Metastasis The adrenal glands
are a common site for metastases, particularly from lung, breast and bowel
cancer. Although frequently accompanied by liver metastases, they may be present
in the absence of any other obvious abdominal deposits, and therefore the
adrenal glands should routinely be examined when staging malignant disease. The
adrenal glands are also commonly involved in non-Hodgkin’s lymphoma. Like
adenomas, they are often small, welldefined and hypoechoic on ultrasound. It is
not possible to differentiate between benign adenoma and metastasis on the
ultrasound appearances alone, but a small adrenal mass in the absence of a known
primary carcinoma is likely to be benign, and will remain stable on follow-up. A
solitary adrenal mass in the presence of known carcinoma requires biopsy for
diagnosis.
Adrenal cysts Simple cysts are uncommon in the adrenal
gland, but are easily differentiated from solid lesions with ultrasound. Some
cysts may be the sequelae of previous haemorrhage, but most are simple,
epithelial cysts.
Myelolipoma The adrenal myelolipoma is found,
uncommonly, as an incidental mass. It is highly echogenic and well-defined, due
to its fatty content. These are relatively rare, require no further management,
and are endocrinologically nonfunctioning.
Phaeochromocytoma The
phaeochromocytoma is uncommon, but may be found in up to 1% of patients with
hypertension. It is a tumour arising in the chromaffin cells of the adrenal
medulla (most commonly) or in autonomic nervous tissue. It may be bilateral and
appears solid on ultrasound, although larger masses may have areas of necrosis
within them. Most are benign, but 5–10% are malignant.

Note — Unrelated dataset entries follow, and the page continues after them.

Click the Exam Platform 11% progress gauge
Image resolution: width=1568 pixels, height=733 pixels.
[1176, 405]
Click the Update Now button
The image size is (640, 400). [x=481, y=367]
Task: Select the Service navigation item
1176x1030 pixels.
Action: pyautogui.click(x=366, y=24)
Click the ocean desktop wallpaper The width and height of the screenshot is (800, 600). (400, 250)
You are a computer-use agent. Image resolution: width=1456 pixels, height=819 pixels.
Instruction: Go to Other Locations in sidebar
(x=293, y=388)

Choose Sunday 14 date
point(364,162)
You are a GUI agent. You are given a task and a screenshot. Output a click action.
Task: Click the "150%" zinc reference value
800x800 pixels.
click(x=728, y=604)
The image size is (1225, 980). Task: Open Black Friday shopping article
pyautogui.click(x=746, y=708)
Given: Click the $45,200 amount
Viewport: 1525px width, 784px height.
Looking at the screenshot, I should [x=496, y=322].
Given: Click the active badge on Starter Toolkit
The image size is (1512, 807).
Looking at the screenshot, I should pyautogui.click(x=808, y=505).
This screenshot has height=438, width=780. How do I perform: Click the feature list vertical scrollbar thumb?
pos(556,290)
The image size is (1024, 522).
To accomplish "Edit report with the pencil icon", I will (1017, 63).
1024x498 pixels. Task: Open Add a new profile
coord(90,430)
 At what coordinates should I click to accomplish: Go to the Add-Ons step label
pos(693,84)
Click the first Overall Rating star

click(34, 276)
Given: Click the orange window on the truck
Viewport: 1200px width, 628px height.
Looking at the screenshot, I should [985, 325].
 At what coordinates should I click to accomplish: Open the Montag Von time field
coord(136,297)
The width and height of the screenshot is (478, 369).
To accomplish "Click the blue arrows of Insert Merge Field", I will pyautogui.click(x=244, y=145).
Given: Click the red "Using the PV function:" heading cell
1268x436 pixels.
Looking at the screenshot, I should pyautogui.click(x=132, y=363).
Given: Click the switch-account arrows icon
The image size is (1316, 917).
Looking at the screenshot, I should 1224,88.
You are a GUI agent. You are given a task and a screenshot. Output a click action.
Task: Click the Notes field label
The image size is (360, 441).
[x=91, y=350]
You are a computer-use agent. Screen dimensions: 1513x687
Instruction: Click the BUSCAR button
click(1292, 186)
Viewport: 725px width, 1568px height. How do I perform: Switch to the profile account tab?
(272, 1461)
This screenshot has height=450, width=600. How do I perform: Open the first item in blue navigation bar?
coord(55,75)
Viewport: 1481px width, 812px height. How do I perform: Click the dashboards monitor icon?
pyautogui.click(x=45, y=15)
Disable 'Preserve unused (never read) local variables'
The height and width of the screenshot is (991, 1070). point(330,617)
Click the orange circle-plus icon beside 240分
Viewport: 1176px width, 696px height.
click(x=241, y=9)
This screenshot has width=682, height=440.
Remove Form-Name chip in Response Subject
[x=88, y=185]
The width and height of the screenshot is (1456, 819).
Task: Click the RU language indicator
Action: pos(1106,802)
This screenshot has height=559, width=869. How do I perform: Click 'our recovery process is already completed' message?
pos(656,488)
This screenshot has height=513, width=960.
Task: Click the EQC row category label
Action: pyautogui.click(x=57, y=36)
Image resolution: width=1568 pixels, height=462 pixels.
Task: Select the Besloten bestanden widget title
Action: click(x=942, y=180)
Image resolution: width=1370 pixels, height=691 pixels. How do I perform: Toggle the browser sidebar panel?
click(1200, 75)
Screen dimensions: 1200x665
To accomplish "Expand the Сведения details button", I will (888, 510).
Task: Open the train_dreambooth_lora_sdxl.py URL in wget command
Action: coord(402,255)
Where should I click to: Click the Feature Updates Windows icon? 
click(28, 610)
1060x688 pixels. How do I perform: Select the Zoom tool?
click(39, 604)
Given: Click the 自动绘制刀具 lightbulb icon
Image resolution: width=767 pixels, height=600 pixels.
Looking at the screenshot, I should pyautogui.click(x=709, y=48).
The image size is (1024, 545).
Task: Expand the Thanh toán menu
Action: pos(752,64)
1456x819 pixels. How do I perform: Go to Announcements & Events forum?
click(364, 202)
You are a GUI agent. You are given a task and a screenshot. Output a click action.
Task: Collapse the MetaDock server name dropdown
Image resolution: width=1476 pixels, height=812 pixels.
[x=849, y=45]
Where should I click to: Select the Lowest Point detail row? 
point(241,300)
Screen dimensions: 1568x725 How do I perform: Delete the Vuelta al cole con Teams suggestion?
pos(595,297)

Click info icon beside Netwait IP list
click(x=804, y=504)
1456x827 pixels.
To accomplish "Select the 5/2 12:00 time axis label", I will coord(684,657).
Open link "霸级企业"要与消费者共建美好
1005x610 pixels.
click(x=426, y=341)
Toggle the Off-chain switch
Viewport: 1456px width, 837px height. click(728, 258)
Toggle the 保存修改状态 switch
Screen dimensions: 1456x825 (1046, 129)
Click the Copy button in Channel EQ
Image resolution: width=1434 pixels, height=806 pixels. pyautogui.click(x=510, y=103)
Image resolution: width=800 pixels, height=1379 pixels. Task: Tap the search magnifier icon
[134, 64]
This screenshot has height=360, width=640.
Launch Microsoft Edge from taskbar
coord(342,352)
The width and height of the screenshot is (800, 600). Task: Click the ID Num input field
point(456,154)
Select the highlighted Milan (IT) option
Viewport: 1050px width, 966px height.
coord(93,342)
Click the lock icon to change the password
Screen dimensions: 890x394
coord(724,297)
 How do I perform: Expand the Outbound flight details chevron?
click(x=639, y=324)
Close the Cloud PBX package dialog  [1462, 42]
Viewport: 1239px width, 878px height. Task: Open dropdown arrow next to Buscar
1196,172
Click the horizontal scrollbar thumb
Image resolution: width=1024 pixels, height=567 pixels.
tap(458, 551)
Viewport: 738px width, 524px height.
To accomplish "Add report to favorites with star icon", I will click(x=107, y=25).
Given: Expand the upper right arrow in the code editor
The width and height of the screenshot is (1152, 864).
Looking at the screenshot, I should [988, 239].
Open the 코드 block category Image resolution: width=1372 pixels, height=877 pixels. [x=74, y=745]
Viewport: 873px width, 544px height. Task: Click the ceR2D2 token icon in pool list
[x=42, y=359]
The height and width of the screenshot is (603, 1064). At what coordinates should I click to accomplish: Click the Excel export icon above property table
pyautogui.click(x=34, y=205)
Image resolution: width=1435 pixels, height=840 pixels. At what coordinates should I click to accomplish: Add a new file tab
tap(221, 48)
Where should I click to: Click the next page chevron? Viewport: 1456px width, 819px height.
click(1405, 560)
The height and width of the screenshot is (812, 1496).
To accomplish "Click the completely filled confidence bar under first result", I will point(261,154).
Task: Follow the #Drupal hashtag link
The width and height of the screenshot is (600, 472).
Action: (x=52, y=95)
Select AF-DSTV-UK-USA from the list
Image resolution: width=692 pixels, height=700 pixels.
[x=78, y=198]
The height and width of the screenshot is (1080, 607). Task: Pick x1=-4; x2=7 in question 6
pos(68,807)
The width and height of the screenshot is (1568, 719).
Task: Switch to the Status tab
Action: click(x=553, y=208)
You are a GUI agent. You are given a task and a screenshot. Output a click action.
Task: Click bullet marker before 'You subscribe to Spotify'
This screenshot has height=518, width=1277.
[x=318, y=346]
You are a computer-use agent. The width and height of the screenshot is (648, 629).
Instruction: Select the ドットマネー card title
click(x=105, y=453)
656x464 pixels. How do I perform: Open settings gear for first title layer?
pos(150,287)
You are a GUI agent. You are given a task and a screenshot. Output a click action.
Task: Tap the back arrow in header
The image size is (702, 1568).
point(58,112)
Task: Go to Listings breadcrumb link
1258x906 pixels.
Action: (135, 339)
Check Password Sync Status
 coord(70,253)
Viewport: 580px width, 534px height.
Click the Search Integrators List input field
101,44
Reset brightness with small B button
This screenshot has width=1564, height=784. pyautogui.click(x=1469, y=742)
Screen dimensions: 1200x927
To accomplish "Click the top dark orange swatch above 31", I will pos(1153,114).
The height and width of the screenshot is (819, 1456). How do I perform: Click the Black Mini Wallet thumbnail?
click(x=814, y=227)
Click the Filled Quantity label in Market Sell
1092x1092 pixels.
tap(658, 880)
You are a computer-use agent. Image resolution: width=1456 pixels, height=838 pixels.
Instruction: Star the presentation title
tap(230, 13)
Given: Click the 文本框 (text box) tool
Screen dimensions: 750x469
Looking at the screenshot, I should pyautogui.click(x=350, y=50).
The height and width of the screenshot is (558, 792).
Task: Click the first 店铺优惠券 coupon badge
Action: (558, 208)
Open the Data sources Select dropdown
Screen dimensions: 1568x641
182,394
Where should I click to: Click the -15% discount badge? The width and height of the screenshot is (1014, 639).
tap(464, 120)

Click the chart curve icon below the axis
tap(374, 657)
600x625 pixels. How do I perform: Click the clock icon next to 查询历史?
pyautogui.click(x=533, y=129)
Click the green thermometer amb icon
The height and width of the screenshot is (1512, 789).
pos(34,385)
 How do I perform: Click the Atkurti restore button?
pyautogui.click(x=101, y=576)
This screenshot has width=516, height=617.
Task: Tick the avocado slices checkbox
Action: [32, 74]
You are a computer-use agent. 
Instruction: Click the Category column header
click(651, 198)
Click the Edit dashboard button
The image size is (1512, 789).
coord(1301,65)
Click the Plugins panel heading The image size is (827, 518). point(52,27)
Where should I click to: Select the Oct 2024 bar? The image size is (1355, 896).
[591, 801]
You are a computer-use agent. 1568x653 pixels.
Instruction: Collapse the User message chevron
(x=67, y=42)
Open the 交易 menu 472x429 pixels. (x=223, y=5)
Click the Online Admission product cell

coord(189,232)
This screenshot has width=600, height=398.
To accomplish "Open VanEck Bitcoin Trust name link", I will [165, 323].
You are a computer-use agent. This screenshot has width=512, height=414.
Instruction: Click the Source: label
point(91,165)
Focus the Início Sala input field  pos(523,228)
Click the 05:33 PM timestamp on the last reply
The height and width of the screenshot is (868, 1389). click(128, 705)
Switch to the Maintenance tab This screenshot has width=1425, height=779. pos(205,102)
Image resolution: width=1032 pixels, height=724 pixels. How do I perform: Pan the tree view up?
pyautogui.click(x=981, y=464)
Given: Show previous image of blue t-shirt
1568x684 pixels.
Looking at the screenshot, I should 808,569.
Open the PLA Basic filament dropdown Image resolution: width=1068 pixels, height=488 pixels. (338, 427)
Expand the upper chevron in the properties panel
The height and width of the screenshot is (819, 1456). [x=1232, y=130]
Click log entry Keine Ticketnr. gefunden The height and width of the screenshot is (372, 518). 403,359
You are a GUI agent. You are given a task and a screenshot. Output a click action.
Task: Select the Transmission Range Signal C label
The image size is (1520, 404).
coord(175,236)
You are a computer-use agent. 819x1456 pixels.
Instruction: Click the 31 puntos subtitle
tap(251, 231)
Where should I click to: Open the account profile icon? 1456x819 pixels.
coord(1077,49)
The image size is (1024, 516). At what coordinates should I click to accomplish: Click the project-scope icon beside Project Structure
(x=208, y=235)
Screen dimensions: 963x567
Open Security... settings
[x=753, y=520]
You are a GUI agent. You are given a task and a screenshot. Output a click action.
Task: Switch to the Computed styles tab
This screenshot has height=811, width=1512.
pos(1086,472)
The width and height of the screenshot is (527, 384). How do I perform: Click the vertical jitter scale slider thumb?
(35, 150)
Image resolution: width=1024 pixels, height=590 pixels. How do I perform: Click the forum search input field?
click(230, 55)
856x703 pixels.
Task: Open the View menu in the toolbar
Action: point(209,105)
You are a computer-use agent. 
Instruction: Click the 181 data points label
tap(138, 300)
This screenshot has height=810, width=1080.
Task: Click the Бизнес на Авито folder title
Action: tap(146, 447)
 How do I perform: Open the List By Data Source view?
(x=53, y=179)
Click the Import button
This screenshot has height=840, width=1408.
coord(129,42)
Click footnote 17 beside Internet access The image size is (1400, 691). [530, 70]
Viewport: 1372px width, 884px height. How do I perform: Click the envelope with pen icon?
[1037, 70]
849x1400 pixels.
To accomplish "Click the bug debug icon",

It presents on a
background of episodic, severe hypertension and the urine contains
catecholamines. (Although this is also a feature of adrenal neuroblastoma, the
latter is predominantly a childhood tumour.) These lesions should be treated
with great care—vigorous palpation may precipitate a severe hypertensive episode
and biopsy should therefore be avoided. Although most phaeochromocytomas arise
in the adrenal glands, and are therefore demonstrable on ultrasound, those
arising in the sympathetic chain may be obscured by bowel gas and are not
possible to exclude on ultrasound. If there remains biochemical evidence of
phaeochromocytoma in the presence of normal adrenal glands, a
Meta-Iodobenzylguanidine isotope scan will demonstrate increased activity in a
phaeochromocytoma and CT scan can then be targeted to the appropriate area.
Phaeochromocytomas are also associated with von Hippel–Lindau
syndrome.
Adrenal carcinoma Primary adrenal carcinomas are rare in the
adult. They are commonly endocrinologically inactive in adults, and therefore
tend to present late when they are quite large. They may invade the IVC and
metastasize to the liver. Surgical removal of tumours in the absence of liver
metastases has a good prognosis and, in patients with metastases, radiofrequency
ablation of the adrenal mass may have some benefit in prolonging survival.